Partituralis

The Tuba

La tuba — the deep voice of the brass.

The youngest of the orchestra’s brass, and the gravest: a great coiled tube of some eighteen feet, capable of cathedral solemnity, of unexpected lyricism, and — when the music asks for it — of a ponderous, bear-like wit.

A pencil drawing of a tuba, viewed from the side, with valves, leadpipe, and flared bell.

A wide conical bore of some eighteen feet, coiled twice upon itself — its weight rested on the player’s lap or borne by a strap.

The tuba is the foundation upon which the brass choir stands. Its bore is wide and conical, its mouthpiece a deep cup, and its sound — at full breath — has the weight of a small organ pedal stop. Yet for all its gravity it is a young instrument: scarcely two centuries old, the last of the orchestra’s brass to find its place, and still — to the alert ear — the most surprising of them.
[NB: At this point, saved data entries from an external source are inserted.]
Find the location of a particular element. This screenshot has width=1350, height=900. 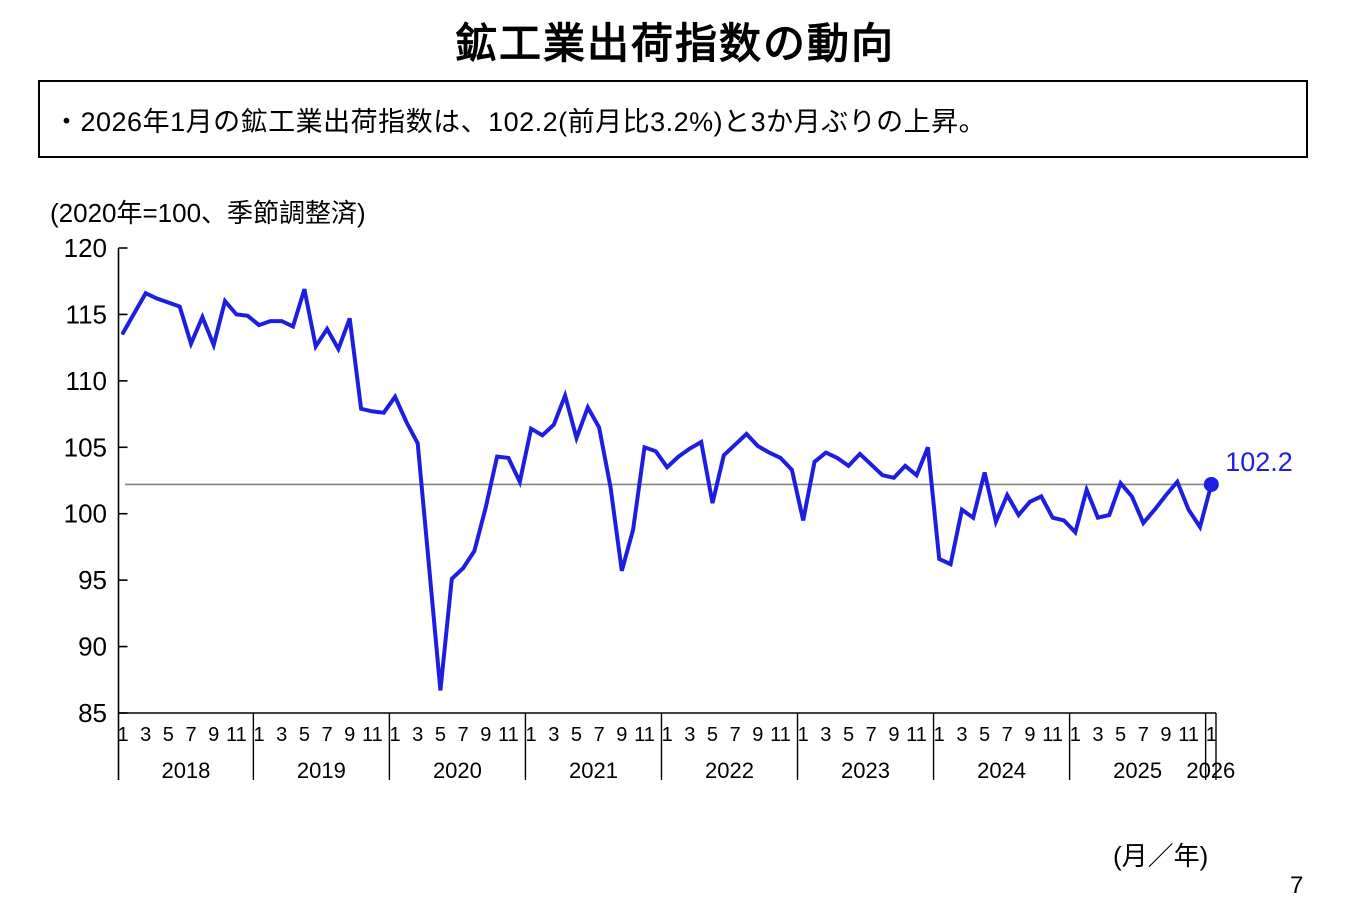

y-axis-tick-label: 90 is located at coordinates (92, 647).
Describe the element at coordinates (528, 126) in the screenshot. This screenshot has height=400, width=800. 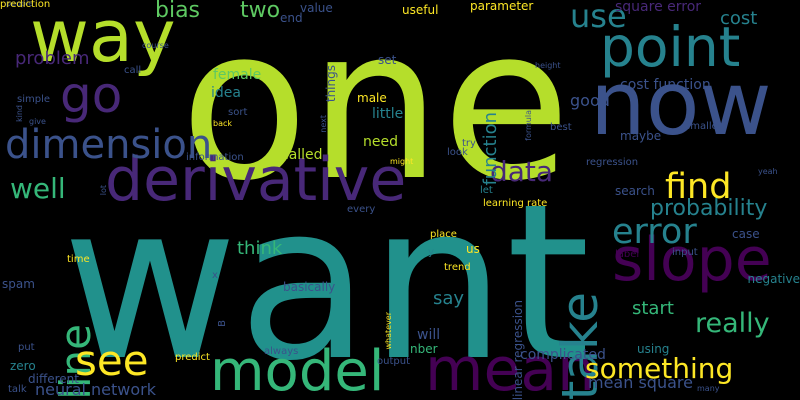
I see `word-formula: formula` at that location.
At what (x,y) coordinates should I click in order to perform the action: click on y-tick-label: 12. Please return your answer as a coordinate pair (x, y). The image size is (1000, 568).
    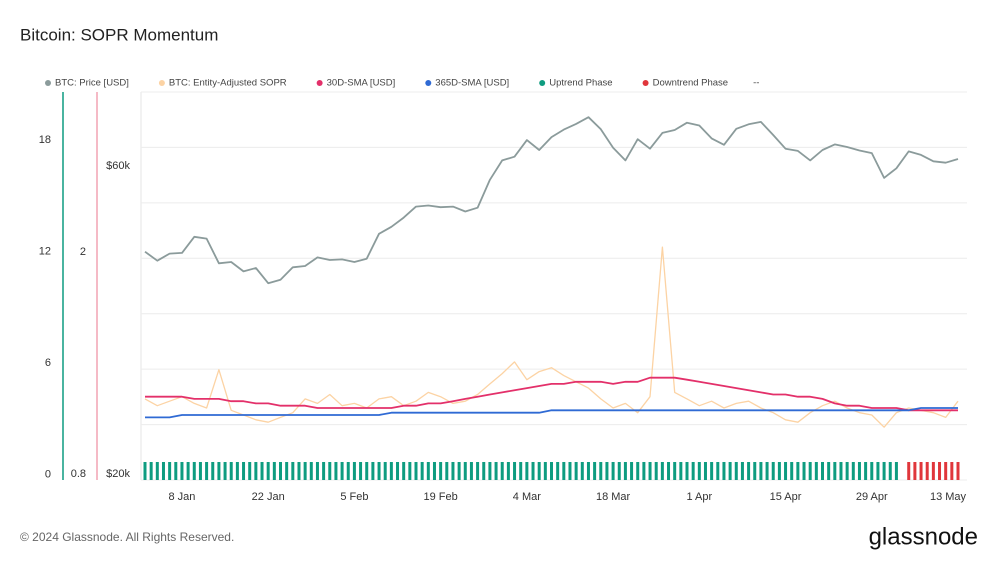
    Looking at the image, I should click on (45, 252).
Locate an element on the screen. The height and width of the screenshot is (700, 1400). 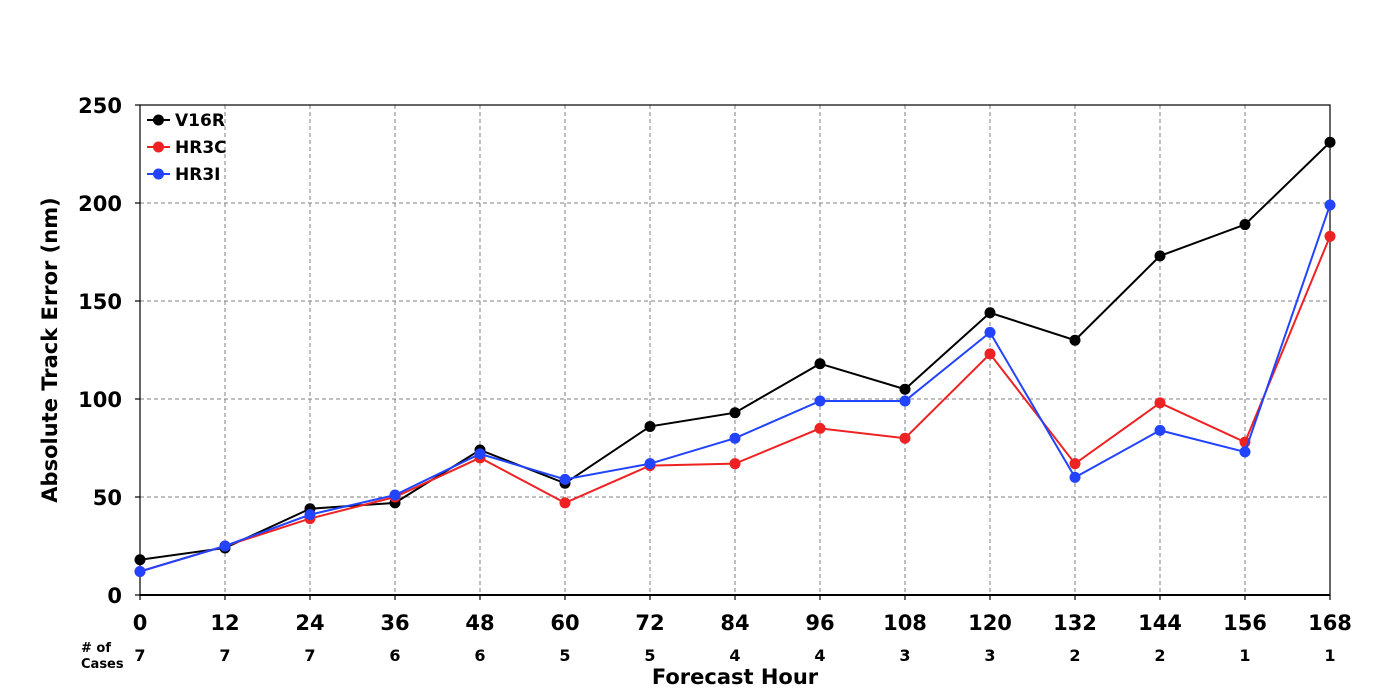
legend: V16R HR3C HR3I is located at coordinates (187, 148).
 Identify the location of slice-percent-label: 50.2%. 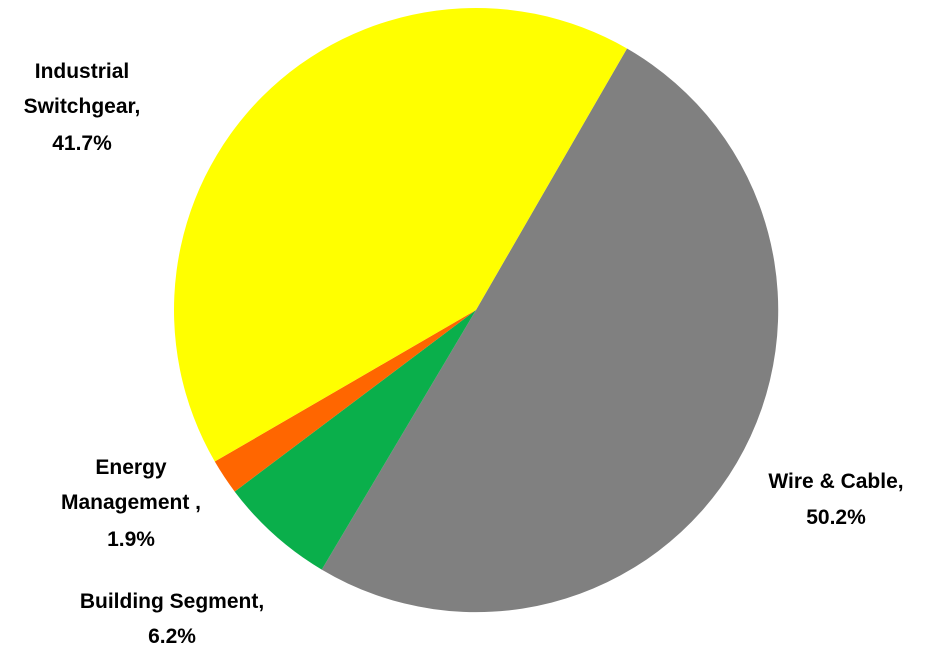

It exists in several keys and several sizes. The orchestral player will most often use a contrabass instrument in C or B♭; the soloist and the chamber player will sometimes prefer a smaller F or E♭ tuba, nimbler in the upper register and lighter on the breath. To the composer the differences are largely invisible. Write well for the tuba and any of its sizes will answer.

Mechanism

The tuba is a single conical tube, coiled twice or three times, with a wide flaring bell. Air enters at the mouthpiece — a deep funnel of brass or silver — and is set vibrating by the player’s lips. The valves, three to six in number and either piston or rotary, divert the air through additional lengths of tubing, lowering the fundamental and so completing the chromatic compass. The fourth and fifth valves, when present, exist chiefly to correct the tuning of the lowest notes, and to extend the range downward into the pedal.
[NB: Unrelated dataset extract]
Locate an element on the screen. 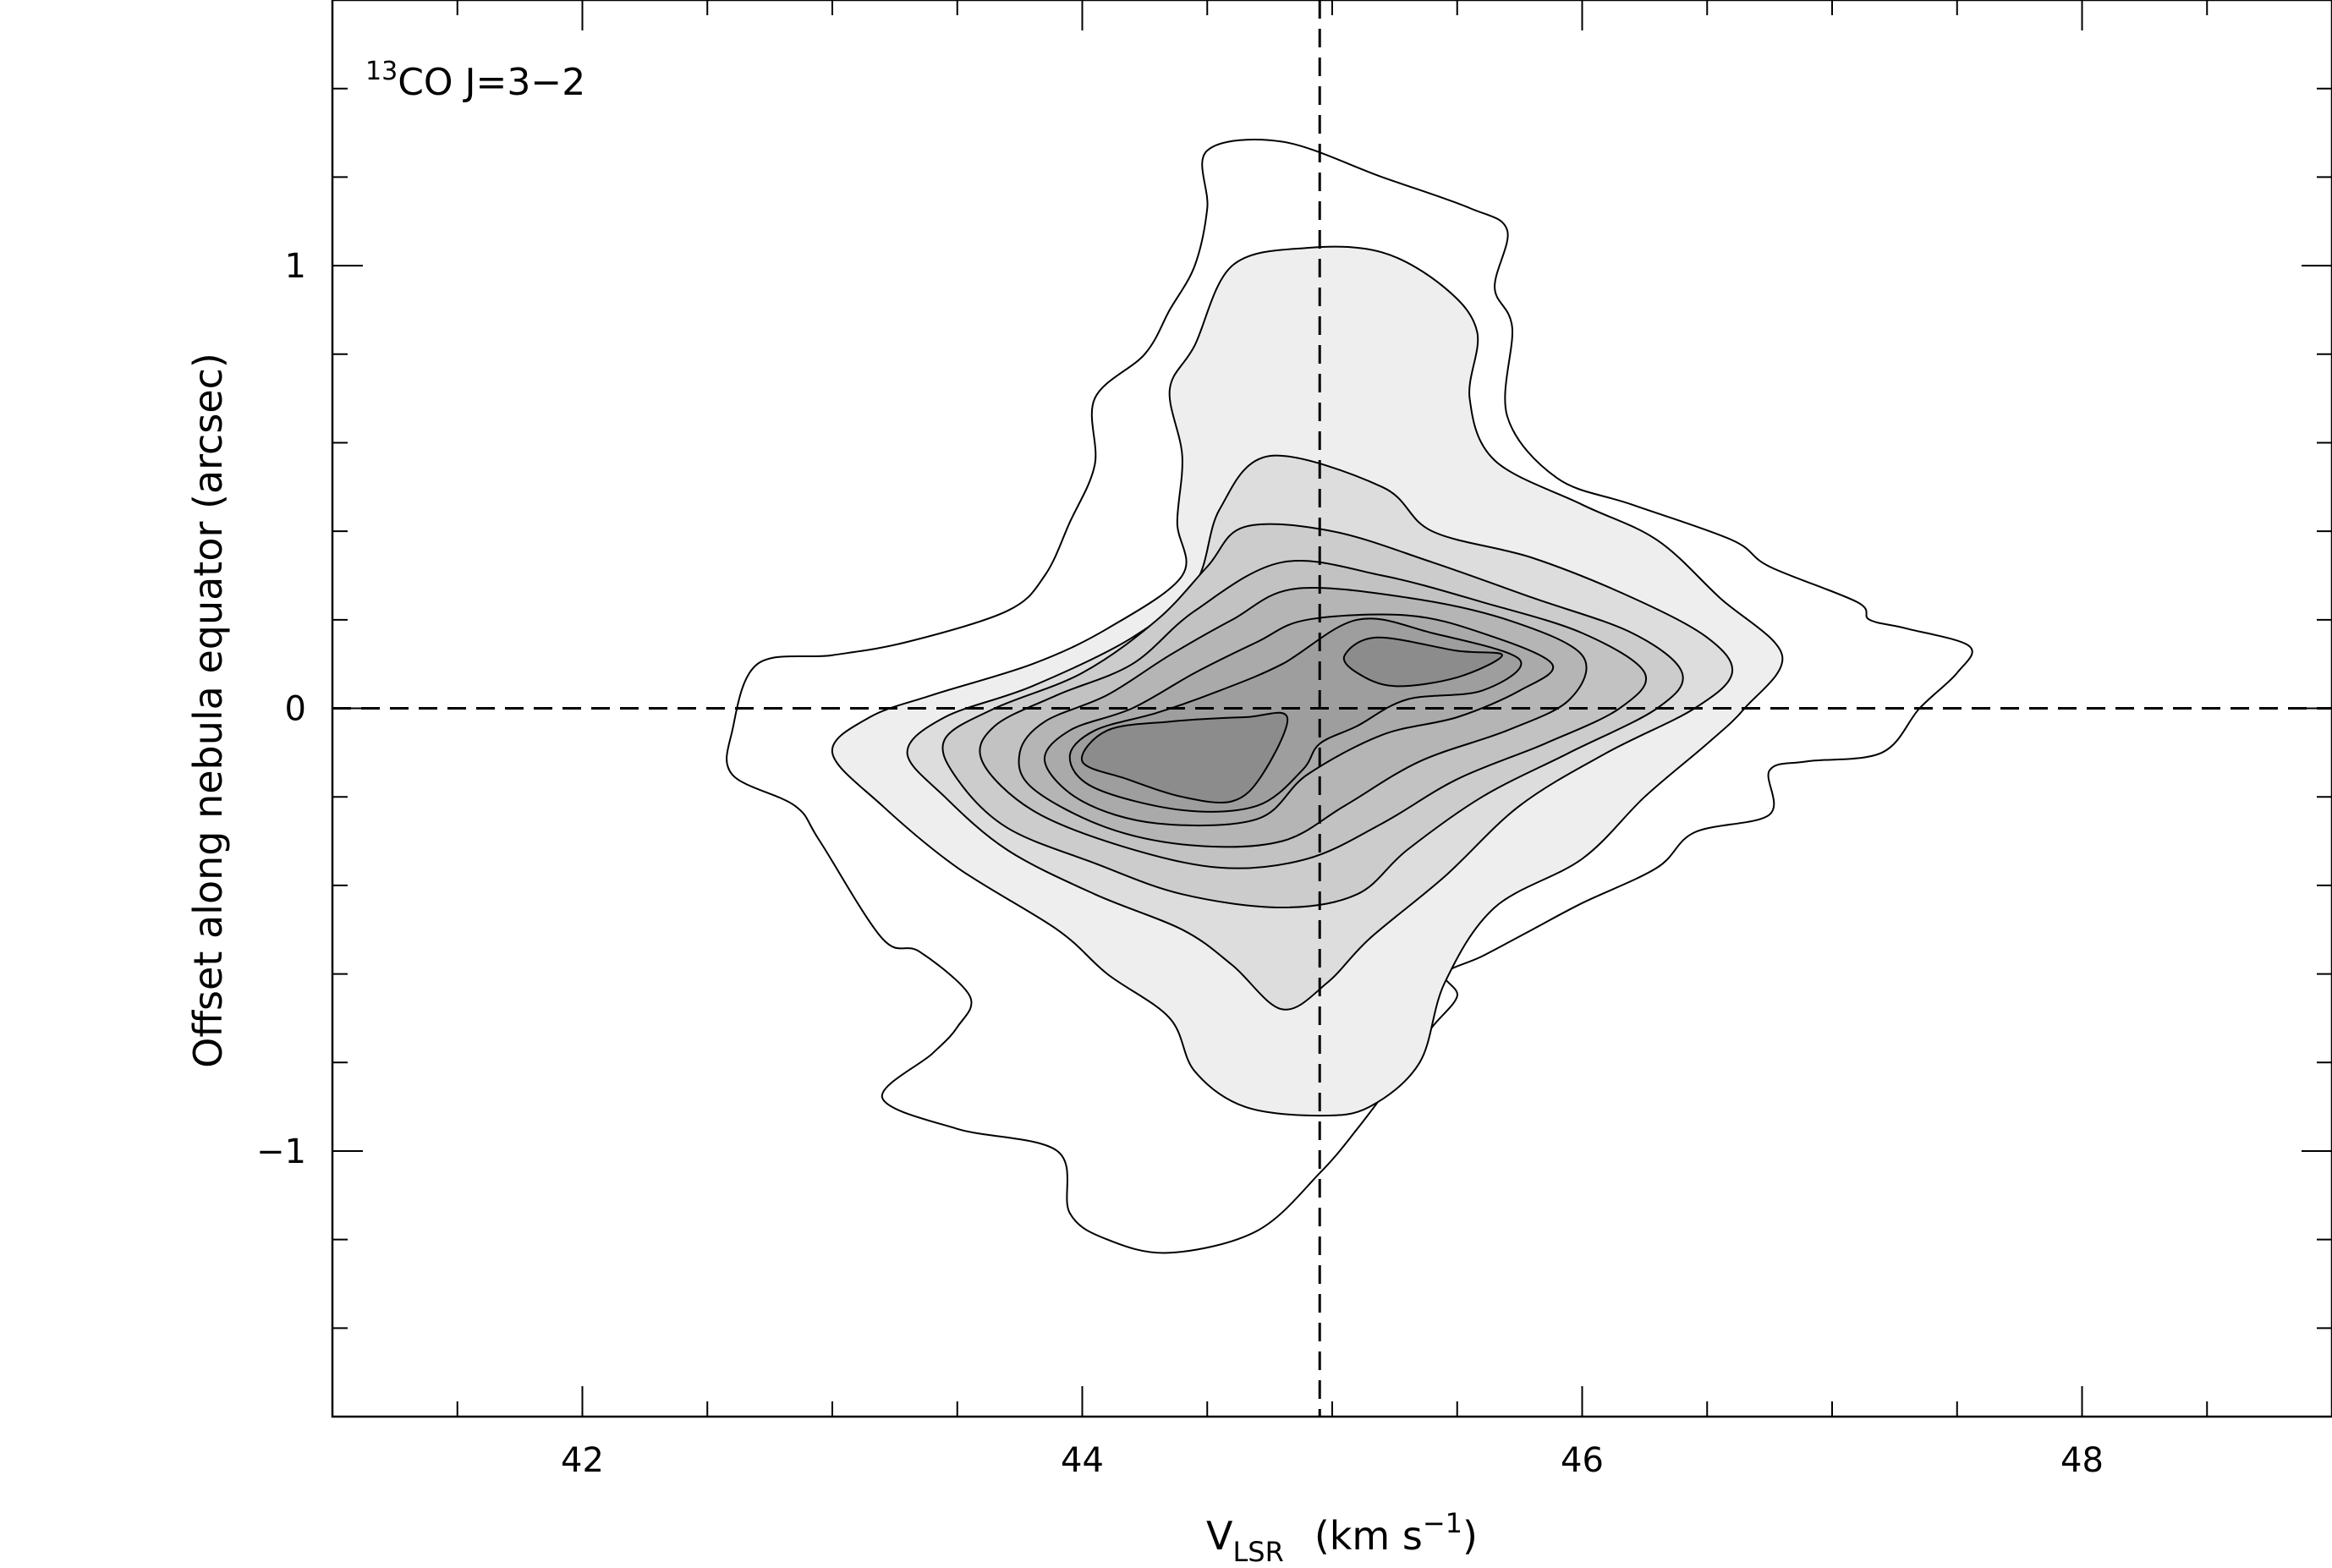 The width and height of the screenshot is (2332, 1568). y-tick-label: −1 is located at coordinates (281, 1152).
Construction is, in essentials, simple: a leadpipe, a set of valves, and a long expanding bore that ends at the bell. What separates the instruments is proportion. The American CC tuba speaks crisply and favours the orchestra; the German rotary BB♭ blooms more slowly and sits deeper in the section. A composer writing for tuba writes, in practice, for the tradition of the orchestra in question.

Voice and Character

Berlioz, who was the first major composer to take the new instrument seriously, found in it a tone “incomparably nobler than that of the ophicleides, serpents, and bombardons” it had begun to replace. He understood, very early, that the tuba was not merely a louder bass — it was a different kind of bass, capable of sustaining a line as a singer would, and of disappearing into the ensemble when asked.

The tuba is, by gentle accident, also the orchestra’s most lyrical giant. Mussorgsky’s Bydło, in Ravel’s orchestration, is sung rather than played; Vaughan Williams gave the instrument an entire concerto on the assumption that it could carry a Romanza without embarrassment. The assumption was correct. Honor it. The tuba is no longer the punchline it was once taken to be.

“The tuba is the contrabass of the brass — and, like all contrabasses, contains more soul than weight.”

— paraphrased from the orchestration treatises

The tuba is, of all the brass, the most willing to be reinvented. Write for it as a foundation, as a soloist, as a comedian, as a consoler — it has played all four roles already, and will play them again.